WPF User Control hell with MVVM and Dependency Properties

Jon Mitchell picture Jon Mitchell · Apr 14, 2010 · Viewed 26.5k times · Source

This is what I'm trying to do:

  • I'm writing a UserControl that I want to be consumed by other developers.
  • I want end users to be able to use my control using Dependency Properties.

    <lib:ControlView ControlsText={Binding Path=UsersOwnViewModelText} />
    
  • I'm using the MVVM pattern.

  • I'm binding my ViewModels to their View's using <DataTemplates>

    <DataTemplate DataType="{x:Type local:ControlViewModel}">  
        <local:ControlView />  
    </DataTemplate>
    

So I have two questions:

  1. Am I right in thinking that if a UserControl is being consumed in XAML then the UserControl must set the ViewModel as its DataContext when the control's Loaded event fires instead of using the <DataTemplate> method?

  2. How do I allow users to data bind to my control's dependency properties while still being data bound to my ViewModel?

Answer

Kent Boogaart picture Kent Boogaart · Apr 14, 2010

You should separate the two use cases:

  1. The (user) control that will be consumed by other developers.
  2. The user control that will be consumed by your application.

Importantly, the latter depends on the former - not vice versa.

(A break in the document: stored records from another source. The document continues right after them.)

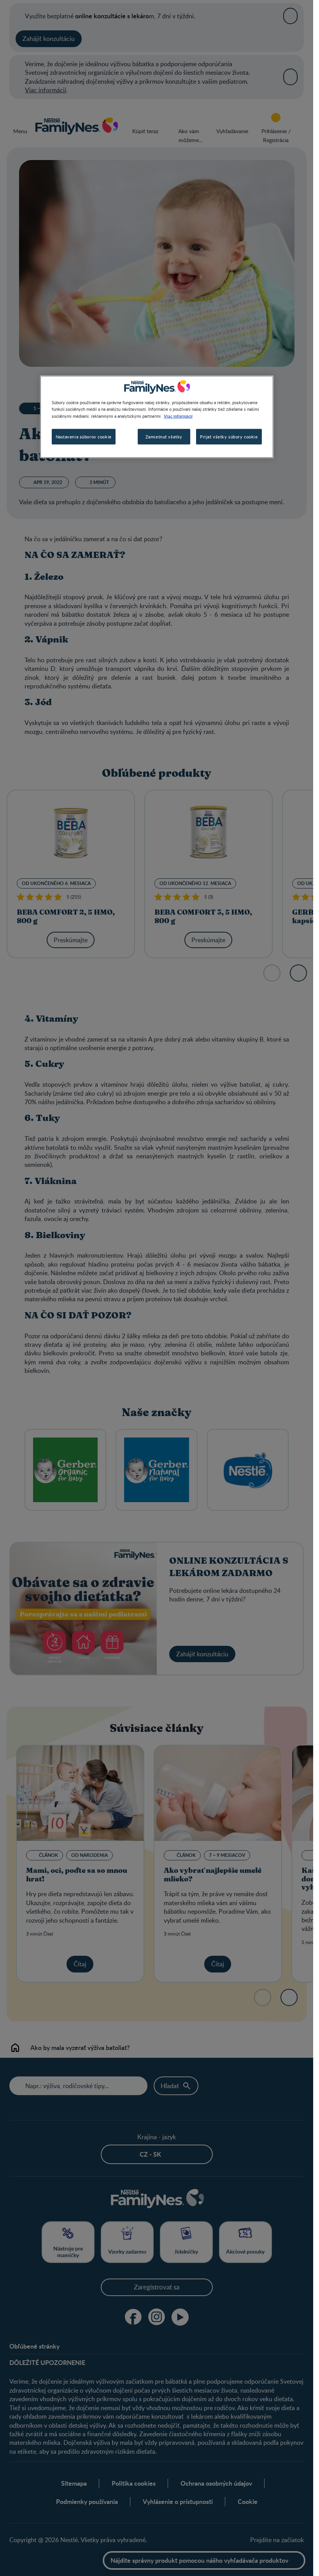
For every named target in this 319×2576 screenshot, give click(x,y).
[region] (156, 417)
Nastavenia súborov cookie (84, 436)
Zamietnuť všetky (163, 436)
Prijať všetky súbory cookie (229, 436)
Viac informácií (178, 415)
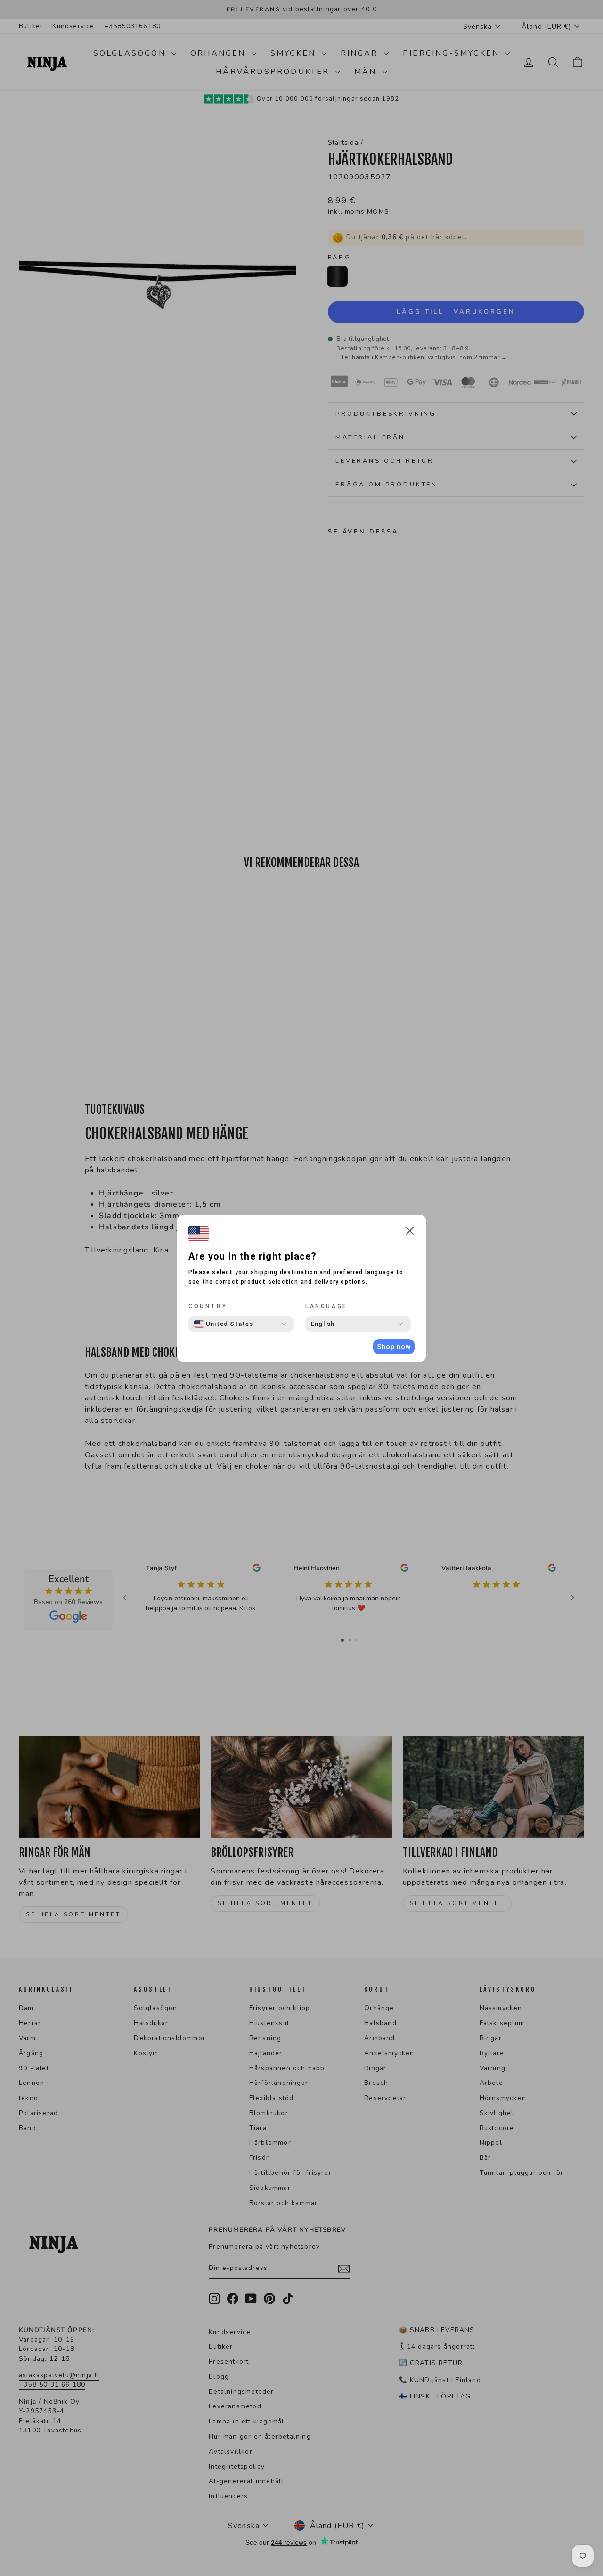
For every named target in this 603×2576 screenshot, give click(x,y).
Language (326, 1306)
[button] (410, 1232)
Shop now (394, 1346)
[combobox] (223, 1324)
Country (207, 1306)
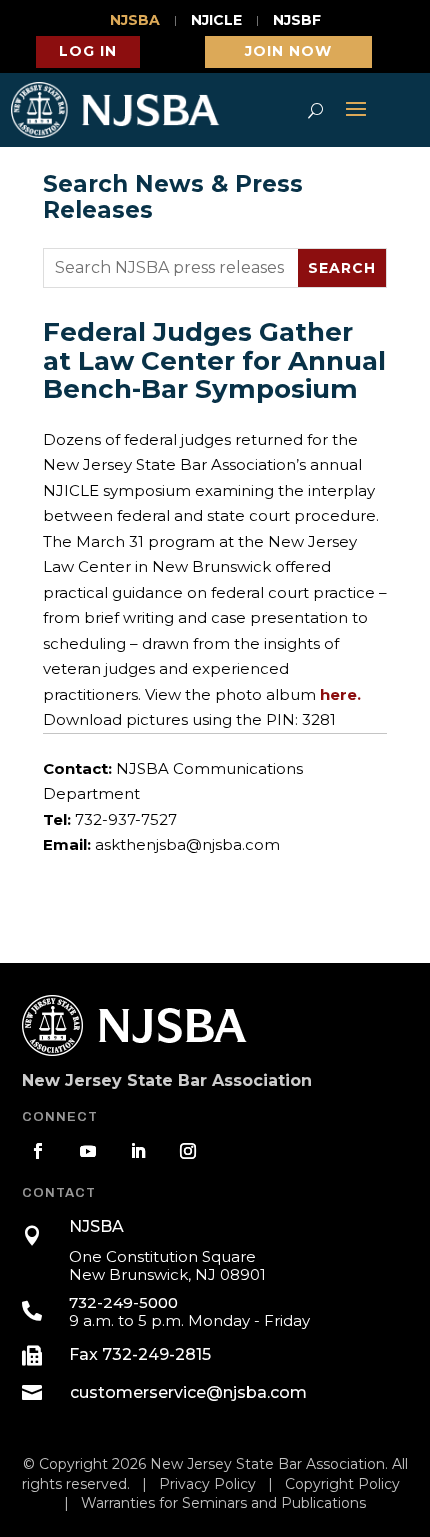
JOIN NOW (288, 51)
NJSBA (135, 21)
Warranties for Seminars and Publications (223, 1503)
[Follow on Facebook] (38, 1151)
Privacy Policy (207, 1484)
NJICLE (216, 21)
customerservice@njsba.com (188, 1392)
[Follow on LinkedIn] (138, 1151)
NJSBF (297, 21)
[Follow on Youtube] (88, 1151)
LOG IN (88, 51)
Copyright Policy (342, 1484)
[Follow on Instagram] (188, 1151)
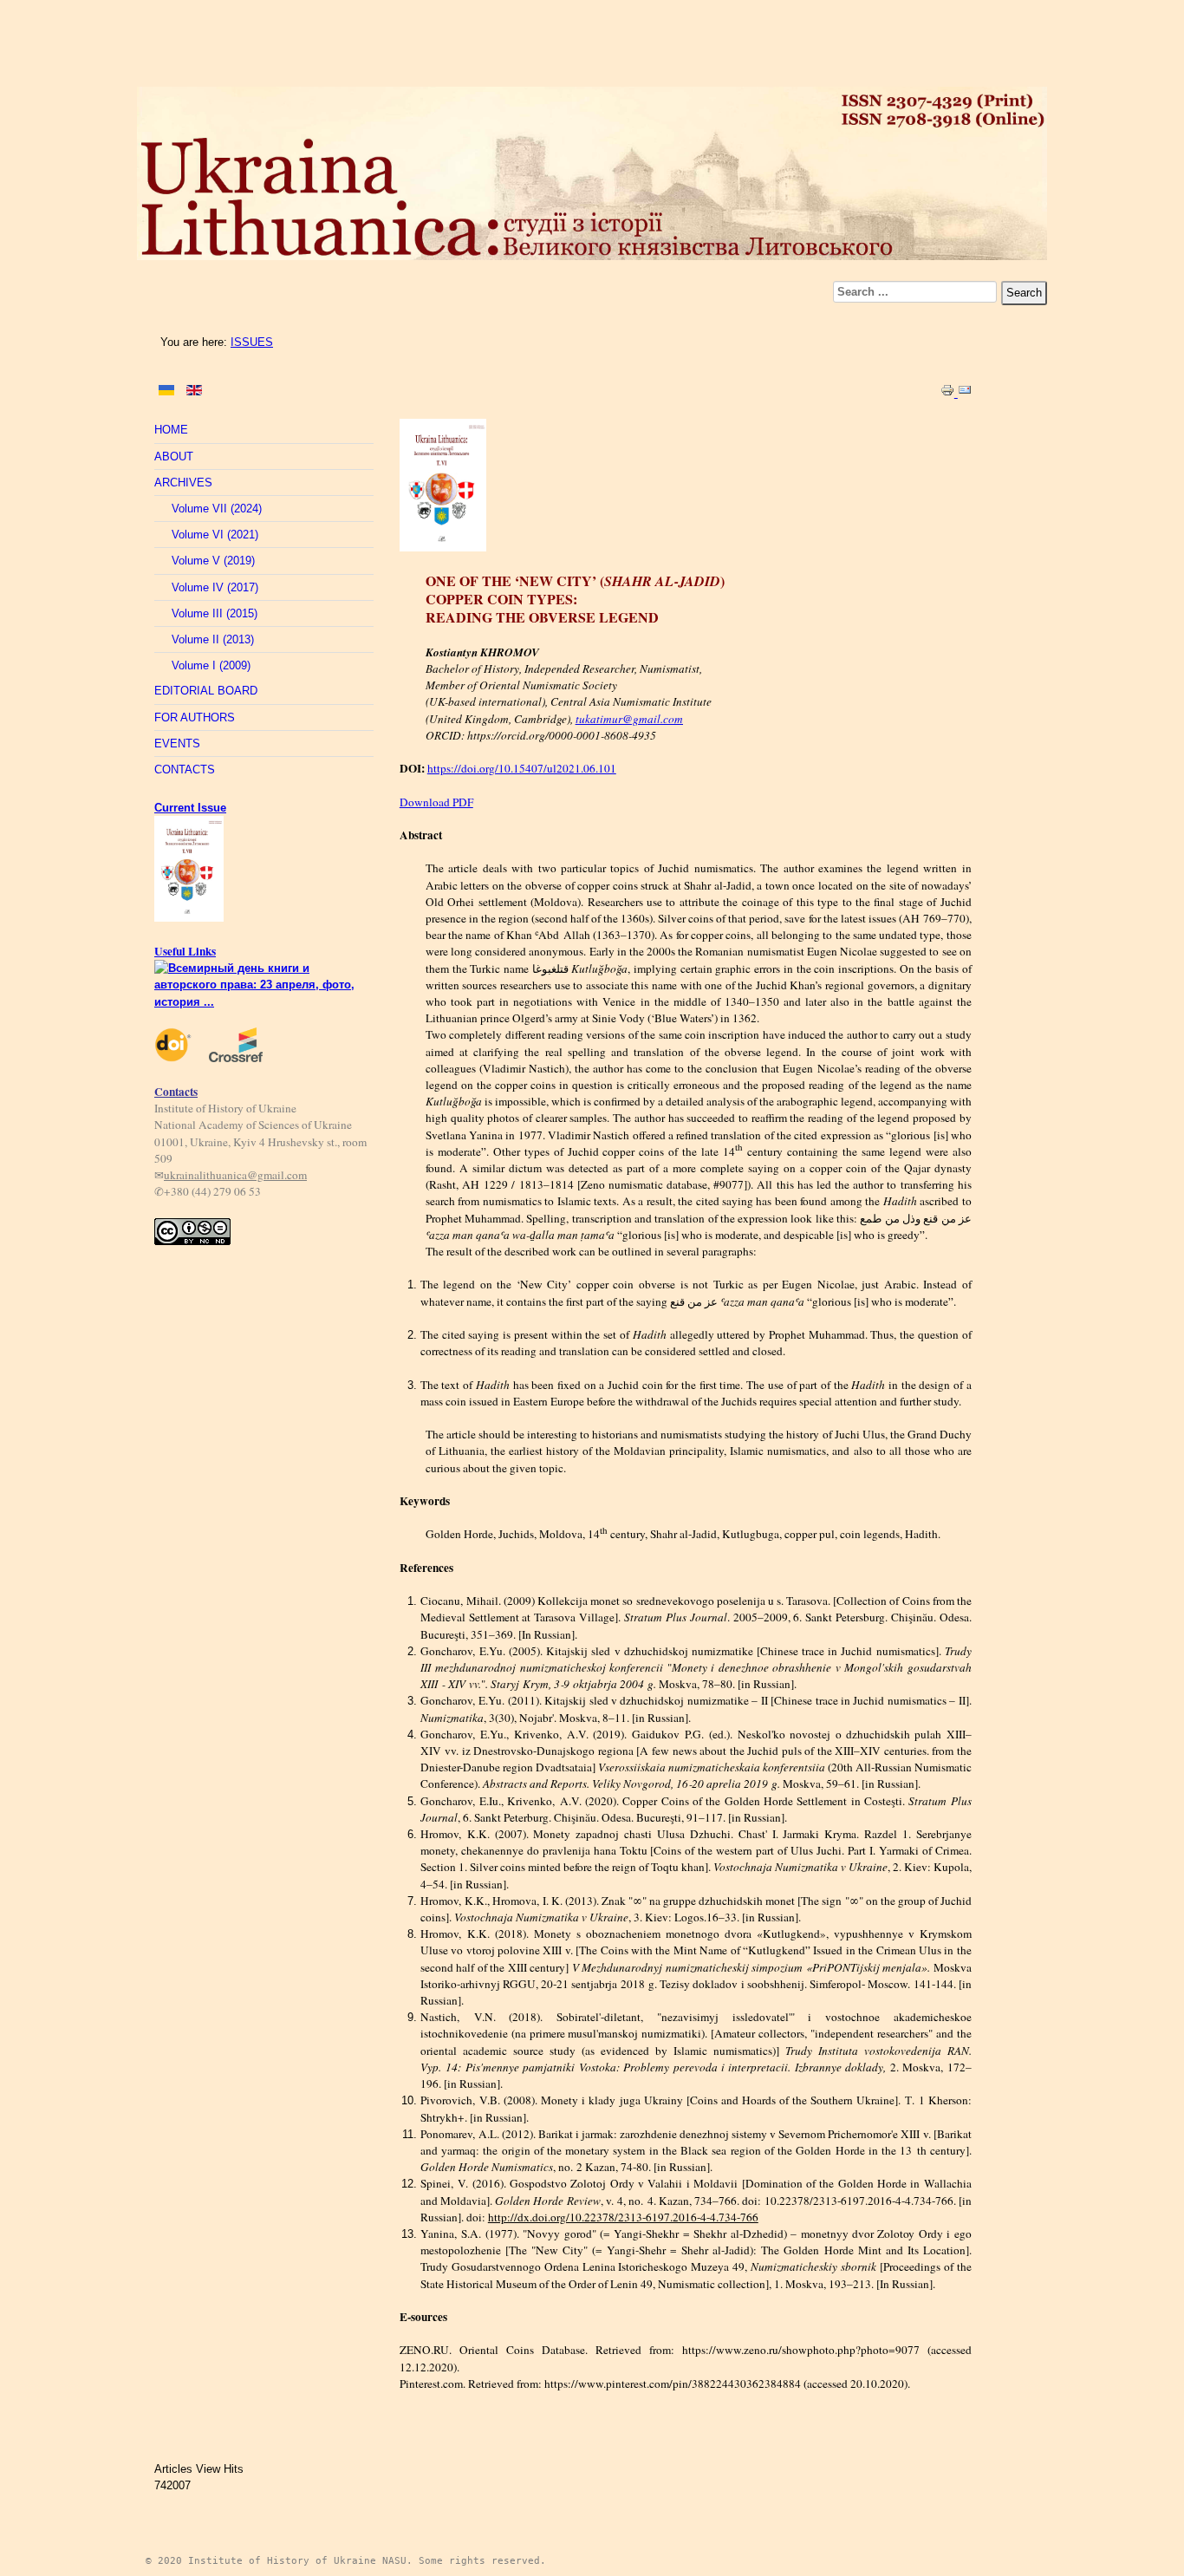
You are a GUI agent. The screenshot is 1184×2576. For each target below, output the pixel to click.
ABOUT (173, 456)
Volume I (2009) (211, 665)
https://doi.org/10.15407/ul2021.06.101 (521, 768)
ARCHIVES (183, 482)
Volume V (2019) (213, 560)
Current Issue (190, 807)
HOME (171, 429)
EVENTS (177, 743)
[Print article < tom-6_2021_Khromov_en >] (949, 393)
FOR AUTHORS (194, 717)
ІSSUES (252, 342)
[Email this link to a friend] (965, 393)
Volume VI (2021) (215, 534)
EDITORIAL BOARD (205, 690)
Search (1024, 292)
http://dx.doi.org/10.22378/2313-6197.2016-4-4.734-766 (623, 2217)
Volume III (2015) (214, 613)
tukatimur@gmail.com (629, 719)
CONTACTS (184, 769)
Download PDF (436, 802)
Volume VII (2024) (217, 508)
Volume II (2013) (213, 639)
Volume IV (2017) (215, 587)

Use case 1 would use dependency properties, template bindings, all the things that go into making a regular WPF control:

MyControl.cs:

public class MyControl : Control
{
    // dependency properties and other logic
}

Generic.xaml:

<ControlTemplate Type="local:MyControl">
    <!-- define the default look in here, using template bindings to bind to your d-props -->
</ControlTemplate>

You would then define use case 2 as:

MyViewModel.cs:

public class MyViewModel : ViewModel
{
    // properties and business logic
}

MyView.xaml:

<UserControl ...>
    <local:MyControl SomeProperty="{Binding SomePropertyOnViewModel}" .../>
</UserControl>

Best of both worlds with a clean separation. Other developers depend only on the control, which could (and probably should) be in a completely different assembly than your view model and view.